La Italia de Berlusconi
No es el hombre más buscado de Italia, pero sí uno de los más procesados; uno de los menos apreciados entre los partidarios de la construcción europea, y el que de forma más obvia conjuga, puede que en el mundo entero, una incompatibilidad ejemplar entre ejercicio del poder y acumulación de poder económico. Y, sin embargo, todo apunta a que Silvio Berlusconi va a vencer en las legislativas del próximo día 13 y será, por segunda vez, jefe de Gobierno de Italia.
Berlusconi, propietario de un imperio mediático, fabril y financiero, nació como figura política al amparo de la destrucción de los partidos tradicionales italianos, iniciada con aquel formidable movimiento judicial y ciudadano que se alzó en 1992 contra la tangentopoli, la red de sobornos que engrasaba los negocios y la política, conocido como mani pulite -manos limpias-. En 1994, con su partido, Forza Italia, pura derecha neoliberal y nuevecita de trinca como él mismo, ganó las elecciones y gobernó durante unos meses caóticos, para dimitir cuando el neoseparatista Umberto Bossi, jefe de la Liga del Norte, le dejó sin sus escaños, acusándole, como en los mejores matrimonios, de algo muy parecido a crueldad mental. En 1996, las elecciones las ganó la coalición de izquierdas El Olivo, y eso, junto al crecimiento de las acciones judiciales contra el magnate, permitía suponer que los próximos comicios los celebraría Berlusconi puede que hasta en la cárcel. Pero ya dijo Cavour aquello de Italia farà da sé, que en este caso podría traducirse como todo es posible en Italia.
Berlusconi ha sido condenado en los últimos años a un total de seis años y cinco meses de prisión por financiación ilícita del antiguo Partido Socialista Italiano de Bettino Craxi, corrupción de agentes de finanzas y falsificación de los balances de una de sus sociedades. Es verdad que en segunda instancia fue absuelto de esos delitos y que la lentitud de la justicia ha hecho que prescriba algún otro caso, por lo que no ha tenido que ir a la cárcel. Pero la culpabilidad no sólo persiste, sino que todavía colean iniciativas judiciales: falsificación de documentos en el fichaje de un jugador para el club de su propiedad, el Milan; corrupción de la magistratura; falsificación de balances de su grupo industrial Fininvest, y, finalmente, la presentación por el juez Baltasar Garzón de un nuevo suplicatorio al Parlamento italiano, tras el bloqueo por los servicios diplomáticos españoles al cursado al Parlamento Europeo, para interrogarle en relación con varios delitos societarios y posible fraude fiscal en su calidad de propietario mayoritario de Telecinco.

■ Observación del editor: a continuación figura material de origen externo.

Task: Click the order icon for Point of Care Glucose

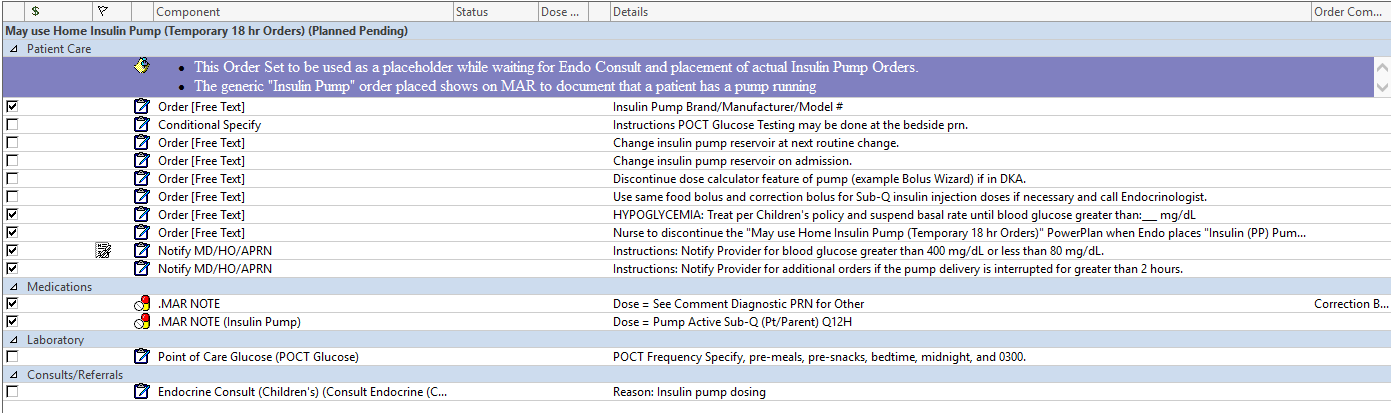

Suma y sigue. Silvio Berlusconi posee la gran cadena privada de televisión Mediaset y como jefe de Gobierno estaría en situación de controlar las tres redes públicas de la RAI. Su vasto imperio, en general, no es que sufra conflicto de intereses, sino que es un conflicto por definición con los poderes públicos; y todo ello sin hablar de otras acusaciones como sus relaciones con la Mafia, el turbio origen inicial de su fortuna y el recelo que suscita en Europa su aliado electoral, el ex fascista Gianfranco Fini. A todo lo cual ha respondido Berlusconi que se trata de confabulaciones de sus enemigos.
Ante semejante panorama, la ciudadanía, con unos niveles de escepticismo que superan lo previsible, incluso para una civilización tan sabia y realista como la italiana, se encoge de hombros bajo el lema de que hacía lo que todos. Aunque no todos tenían la oportunidad de hacer lo que Berlusconi. Ni todos son tan peligrosos para la democracia.